Measuring 275 x 187.5 x 30.9mm and boasting a 10.1-inch screen, the HF210 is pretty much standard size for netbook so it's good for carrying around all day. Weighing in at 1.25kg, it's certainly not the lightest model around, but it shouldn't put too much strain on your bag straps and the weight does give it a durable feel. The glossy ivory finish that covers the top of the laptop is a nice touch, even if the same shade of plastic on the underside looks a little cheap. A gleaming, silver Samsung logo on the top helps to convey a premium look. The distinctive curved profile makes the product stand out from the crowd, while opening up the lid reveals one of the most elegant designs we've seen on a netbook. A brushed aluminium panel houses the trackpad, which although a little on the small side, is perfectly responsive and just smooth enough to be able to glide around effortlessly while still offering enough resistance for accurate navigation.
The island-type keyboard is also impressive, with is responsive operation and satisfyingly solid keys. The fact that the keys are a little on the small size means that there's a decent sized gap between them, giving the illusion of more space. We got used to the keys very quickly leading to some very snappy typing speeds.
The 10.1-inch LCD screen is LED-backlit meaning that is uses less power and is also easier to see when viewing in bright daylight. The reasonably standard 1,024 x 600-pixel resolution offers a clear picture, although the use of a matte screen (rather than a glossy one) means that the colours are slightly less punchy than on other netbooks.
On the left-hand edge of the netbook you'll find the power input along with a VGA port, a USB port and connections for a microphone and headphones. The opposite side of the machine reveals two more USB ports along with a multi-format memory card slot, and an Ethernet port. The only slight suprise is the decision not to include an HDMI port for hooking up to a high-def TV. Along with Wi-Fi capability (802.11 b/g/n), the device also offers Bluetooth 3.0 so it's reasonably future-proofed in terms of connectivity.
The NF210 comes pre-loaded with the Windows 7 Starter pack and also boasts an industry-standard 250GB hard disk, along with 1GB of RAM. However, the big draw for the NF210 is the inclusion of the new dual-core N550 Intel Atom processor (running at 1.5GHz). In theory, the extra core should give a noticeable boost to the netbook's overall processing performance and speed. We certainly found operation to be pretty zippy most of the time, although it did get a little sluggish when faced with streaming high-def videos.
Offering a total output of 3W of power, the NF210's speakers produce surprisingly good audio quality. Although the sound does inevitably sound a little harsh when the volume is turned up, the speakers actually sound a lot better than those on many larger and more expensive laptops. The quality is good both on music and video and also when video calling, using the built-in web cam.
One of the most important considerations for a netbook is battery life as there's no point making a device than be carried around all day if the battery can't keep up.

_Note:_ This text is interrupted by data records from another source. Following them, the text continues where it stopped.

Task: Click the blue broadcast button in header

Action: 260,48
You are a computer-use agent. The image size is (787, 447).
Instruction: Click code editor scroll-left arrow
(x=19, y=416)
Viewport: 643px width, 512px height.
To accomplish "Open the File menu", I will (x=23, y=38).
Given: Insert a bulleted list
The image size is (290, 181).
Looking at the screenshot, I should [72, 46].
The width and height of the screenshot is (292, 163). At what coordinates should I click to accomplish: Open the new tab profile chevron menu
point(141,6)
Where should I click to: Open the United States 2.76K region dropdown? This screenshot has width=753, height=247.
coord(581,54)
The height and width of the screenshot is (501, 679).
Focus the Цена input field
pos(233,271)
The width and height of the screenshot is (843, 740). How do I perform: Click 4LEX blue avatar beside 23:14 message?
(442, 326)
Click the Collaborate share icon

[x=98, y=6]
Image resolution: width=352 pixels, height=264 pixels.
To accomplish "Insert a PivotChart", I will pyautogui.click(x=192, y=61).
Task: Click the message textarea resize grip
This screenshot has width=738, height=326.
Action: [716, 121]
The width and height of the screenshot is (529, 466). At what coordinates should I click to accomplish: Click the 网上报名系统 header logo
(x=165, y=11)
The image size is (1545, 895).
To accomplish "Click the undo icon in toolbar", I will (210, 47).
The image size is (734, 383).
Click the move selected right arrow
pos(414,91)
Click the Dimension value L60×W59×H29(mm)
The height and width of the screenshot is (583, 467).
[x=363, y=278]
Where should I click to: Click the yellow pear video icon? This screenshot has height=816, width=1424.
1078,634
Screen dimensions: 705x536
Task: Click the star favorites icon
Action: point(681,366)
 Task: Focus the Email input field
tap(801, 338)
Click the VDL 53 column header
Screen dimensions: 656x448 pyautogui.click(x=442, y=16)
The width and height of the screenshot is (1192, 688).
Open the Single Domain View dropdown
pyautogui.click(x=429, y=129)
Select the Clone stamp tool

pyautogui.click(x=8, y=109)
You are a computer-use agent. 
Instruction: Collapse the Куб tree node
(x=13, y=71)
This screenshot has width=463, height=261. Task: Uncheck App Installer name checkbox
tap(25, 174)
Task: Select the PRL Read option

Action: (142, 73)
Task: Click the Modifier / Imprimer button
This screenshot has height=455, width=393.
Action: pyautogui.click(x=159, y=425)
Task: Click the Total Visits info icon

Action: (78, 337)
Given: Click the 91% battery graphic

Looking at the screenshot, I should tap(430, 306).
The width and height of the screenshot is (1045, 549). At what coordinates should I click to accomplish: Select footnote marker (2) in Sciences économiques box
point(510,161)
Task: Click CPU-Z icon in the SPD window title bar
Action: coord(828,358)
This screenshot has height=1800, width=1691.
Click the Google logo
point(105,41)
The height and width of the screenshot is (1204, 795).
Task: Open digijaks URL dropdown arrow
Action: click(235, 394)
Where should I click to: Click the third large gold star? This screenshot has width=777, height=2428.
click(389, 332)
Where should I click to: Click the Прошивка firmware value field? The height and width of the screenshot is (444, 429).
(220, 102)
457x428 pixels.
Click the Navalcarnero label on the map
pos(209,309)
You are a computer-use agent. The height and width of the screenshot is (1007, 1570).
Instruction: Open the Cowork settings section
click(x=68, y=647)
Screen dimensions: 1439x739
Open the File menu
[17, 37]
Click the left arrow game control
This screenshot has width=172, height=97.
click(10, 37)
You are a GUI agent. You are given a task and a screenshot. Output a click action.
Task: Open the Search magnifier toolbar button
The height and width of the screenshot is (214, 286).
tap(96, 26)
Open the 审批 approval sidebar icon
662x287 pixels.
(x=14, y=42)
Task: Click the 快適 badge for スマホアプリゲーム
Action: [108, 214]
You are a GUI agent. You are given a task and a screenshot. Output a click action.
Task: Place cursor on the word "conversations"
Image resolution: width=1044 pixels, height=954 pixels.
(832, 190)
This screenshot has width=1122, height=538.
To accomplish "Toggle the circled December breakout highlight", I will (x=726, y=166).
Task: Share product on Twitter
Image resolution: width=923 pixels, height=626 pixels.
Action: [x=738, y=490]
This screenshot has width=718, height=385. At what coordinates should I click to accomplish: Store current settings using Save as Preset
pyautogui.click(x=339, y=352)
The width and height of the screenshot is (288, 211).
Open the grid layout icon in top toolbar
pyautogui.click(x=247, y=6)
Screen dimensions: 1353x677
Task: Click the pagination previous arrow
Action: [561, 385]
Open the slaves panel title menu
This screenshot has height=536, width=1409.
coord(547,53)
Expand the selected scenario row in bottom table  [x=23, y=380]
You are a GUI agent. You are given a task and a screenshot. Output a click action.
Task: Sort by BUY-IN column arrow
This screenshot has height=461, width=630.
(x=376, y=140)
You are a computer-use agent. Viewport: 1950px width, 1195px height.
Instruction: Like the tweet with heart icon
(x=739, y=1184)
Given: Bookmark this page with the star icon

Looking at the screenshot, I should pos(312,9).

The NF210's 6-Cell battery sticks out slightly on the underside of the netbook, putting slight dampener on the slick aesthetics, but does it do the job? We found that the juice kept going for a good portion of the day and while it's not the best battery life we've experienced on a netbook, it's certainly above average.
There's no denying that the NF210 is a very nice netbook indeed. The slick design goes some way towards justifying the slightly high price tag, as does the satisfyingly comfortable keyboard and the zippy dual-core processor. If price is the most important consideration, then you can probably find a comparable model for less money. However, it you can afford the NF210, then you're unlikely to be disappointed, presuming that you aren't bothered about the lack of an HDMI port.